───── Exercise materials

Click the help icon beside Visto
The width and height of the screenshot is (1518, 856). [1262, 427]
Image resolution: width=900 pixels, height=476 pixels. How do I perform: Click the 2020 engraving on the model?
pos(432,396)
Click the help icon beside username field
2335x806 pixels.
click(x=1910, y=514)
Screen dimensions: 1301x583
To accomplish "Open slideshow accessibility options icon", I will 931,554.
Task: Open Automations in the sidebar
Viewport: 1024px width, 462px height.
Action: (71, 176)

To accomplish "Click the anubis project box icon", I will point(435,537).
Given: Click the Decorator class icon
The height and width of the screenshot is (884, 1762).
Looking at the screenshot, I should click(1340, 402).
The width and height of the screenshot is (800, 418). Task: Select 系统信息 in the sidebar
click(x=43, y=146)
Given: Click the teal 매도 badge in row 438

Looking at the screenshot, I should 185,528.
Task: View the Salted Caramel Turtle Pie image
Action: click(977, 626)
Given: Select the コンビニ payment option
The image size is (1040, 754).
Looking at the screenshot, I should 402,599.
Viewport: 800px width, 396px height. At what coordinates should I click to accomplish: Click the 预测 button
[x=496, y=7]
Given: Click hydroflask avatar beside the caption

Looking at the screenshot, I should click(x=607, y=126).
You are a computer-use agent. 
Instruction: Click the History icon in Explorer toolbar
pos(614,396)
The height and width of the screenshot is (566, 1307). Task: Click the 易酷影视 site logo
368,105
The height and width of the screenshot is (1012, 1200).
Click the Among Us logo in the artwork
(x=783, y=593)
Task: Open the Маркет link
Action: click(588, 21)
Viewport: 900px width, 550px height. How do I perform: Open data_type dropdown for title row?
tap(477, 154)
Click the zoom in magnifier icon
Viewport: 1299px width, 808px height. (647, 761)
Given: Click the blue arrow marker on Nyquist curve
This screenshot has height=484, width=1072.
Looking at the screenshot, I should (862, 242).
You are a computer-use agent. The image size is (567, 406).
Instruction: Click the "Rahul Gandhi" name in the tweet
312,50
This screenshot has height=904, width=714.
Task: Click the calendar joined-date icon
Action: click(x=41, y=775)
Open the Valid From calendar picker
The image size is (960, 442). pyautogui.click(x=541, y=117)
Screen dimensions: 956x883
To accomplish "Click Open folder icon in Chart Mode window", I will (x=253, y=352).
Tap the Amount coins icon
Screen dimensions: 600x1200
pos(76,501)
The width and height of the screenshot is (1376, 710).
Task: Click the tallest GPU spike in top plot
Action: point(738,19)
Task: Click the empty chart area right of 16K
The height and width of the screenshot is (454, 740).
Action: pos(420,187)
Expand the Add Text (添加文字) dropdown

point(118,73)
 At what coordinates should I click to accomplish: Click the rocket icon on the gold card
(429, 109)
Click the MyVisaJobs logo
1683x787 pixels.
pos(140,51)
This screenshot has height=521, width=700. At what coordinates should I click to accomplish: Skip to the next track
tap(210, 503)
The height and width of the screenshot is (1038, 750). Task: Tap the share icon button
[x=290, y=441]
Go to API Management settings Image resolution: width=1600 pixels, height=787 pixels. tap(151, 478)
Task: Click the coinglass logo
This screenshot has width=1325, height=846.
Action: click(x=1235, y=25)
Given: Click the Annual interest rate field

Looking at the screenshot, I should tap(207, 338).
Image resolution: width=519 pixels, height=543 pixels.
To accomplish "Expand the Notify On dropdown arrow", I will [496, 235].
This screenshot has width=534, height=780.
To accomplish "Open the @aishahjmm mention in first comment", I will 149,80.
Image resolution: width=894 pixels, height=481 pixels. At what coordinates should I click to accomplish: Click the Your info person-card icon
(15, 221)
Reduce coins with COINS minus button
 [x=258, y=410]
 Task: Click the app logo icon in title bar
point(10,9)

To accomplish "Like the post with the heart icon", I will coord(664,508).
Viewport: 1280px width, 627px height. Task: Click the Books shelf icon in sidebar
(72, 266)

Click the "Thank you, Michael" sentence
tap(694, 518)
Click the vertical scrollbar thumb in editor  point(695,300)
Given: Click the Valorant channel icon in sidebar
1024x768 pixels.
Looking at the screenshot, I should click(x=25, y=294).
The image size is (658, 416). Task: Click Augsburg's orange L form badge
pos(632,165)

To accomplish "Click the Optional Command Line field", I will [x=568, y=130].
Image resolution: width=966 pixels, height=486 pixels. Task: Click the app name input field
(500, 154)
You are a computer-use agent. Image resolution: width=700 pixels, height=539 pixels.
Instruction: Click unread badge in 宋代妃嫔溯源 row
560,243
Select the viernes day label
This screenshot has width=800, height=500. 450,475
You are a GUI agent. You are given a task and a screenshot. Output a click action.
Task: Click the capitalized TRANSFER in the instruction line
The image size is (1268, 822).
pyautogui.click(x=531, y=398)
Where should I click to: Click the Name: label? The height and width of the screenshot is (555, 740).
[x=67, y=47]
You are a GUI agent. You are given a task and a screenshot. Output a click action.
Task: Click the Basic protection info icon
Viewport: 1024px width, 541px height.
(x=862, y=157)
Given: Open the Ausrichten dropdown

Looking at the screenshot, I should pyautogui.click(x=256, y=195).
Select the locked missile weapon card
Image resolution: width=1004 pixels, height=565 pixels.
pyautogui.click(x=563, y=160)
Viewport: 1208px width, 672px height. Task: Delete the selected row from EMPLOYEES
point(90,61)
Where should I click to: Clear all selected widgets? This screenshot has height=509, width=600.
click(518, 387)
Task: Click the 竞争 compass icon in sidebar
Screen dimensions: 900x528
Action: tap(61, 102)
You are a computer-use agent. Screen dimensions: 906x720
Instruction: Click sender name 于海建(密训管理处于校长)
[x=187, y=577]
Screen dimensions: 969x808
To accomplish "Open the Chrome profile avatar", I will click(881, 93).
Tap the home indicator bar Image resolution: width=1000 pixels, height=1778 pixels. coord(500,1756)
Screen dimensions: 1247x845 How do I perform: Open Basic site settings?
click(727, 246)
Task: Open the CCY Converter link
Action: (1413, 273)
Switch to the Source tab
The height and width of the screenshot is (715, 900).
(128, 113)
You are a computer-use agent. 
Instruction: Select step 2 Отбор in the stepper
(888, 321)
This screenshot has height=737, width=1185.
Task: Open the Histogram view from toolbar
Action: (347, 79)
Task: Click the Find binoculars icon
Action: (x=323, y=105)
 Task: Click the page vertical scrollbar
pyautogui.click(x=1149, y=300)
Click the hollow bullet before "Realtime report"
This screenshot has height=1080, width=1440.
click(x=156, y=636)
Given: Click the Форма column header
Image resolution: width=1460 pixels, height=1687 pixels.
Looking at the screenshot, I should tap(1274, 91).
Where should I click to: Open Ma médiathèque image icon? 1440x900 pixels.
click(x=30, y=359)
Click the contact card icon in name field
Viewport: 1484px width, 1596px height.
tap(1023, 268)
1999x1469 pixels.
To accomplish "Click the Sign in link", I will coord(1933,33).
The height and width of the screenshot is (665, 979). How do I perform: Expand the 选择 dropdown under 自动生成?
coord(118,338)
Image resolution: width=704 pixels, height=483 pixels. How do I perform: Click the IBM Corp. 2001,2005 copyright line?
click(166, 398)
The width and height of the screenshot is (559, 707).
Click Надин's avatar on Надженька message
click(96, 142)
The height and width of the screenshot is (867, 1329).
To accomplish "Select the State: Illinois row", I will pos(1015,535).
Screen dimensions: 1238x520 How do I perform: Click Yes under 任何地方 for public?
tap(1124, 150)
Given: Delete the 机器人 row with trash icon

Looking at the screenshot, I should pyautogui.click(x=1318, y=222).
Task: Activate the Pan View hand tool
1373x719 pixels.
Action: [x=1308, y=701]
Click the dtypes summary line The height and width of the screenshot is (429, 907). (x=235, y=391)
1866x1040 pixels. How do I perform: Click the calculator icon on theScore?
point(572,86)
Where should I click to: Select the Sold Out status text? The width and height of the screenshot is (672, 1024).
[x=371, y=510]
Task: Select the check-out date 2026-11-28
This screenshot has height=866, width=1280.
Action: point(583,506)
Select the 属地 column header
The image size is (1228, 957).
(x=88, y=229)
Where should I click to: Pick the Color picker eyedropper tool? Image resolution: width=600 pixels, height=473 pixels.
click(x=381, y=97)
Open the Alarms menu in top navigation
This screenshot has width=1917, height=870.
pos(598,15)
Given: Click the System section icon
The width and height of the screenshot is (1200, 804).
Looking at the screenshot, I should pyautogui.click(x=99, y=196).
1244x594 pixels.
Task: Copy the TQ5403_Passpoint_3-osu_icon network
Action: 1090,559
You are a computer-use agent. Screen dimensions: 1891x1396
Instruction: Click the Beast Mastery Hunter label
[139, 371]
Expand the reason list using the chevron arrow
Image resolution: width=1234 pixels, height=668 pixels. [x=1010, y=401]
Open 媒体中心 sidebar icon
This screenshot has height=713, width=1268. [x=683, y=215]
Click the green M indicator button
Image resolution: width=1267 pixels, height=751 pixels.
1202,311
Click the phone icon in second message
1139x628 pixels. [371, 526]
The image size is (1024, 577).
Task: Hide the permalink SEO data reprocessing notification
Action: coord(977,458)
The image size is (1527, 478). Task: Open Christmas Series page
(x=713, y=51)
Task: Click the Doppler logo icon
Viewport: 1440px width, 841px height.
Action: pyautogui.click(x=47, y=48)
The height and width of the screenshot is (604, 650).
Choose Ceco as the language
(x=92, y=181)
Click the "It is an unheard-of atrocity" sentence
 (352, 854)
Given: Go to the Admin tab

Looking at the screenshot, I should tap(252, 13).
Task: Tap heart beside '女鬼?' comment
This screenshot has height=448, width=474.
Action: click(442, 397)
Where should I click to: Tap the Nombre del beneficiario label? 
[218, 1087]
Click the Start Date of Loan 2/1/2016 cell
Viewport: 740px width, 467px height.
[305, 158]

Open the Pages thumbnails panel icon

──────────

▸ **Requirement**: Scan the entries above for the string "header" and copy each line that contains it.

▸ **Solution to this exercise**:
Given: Click the Форма column header
Select the 属地 column header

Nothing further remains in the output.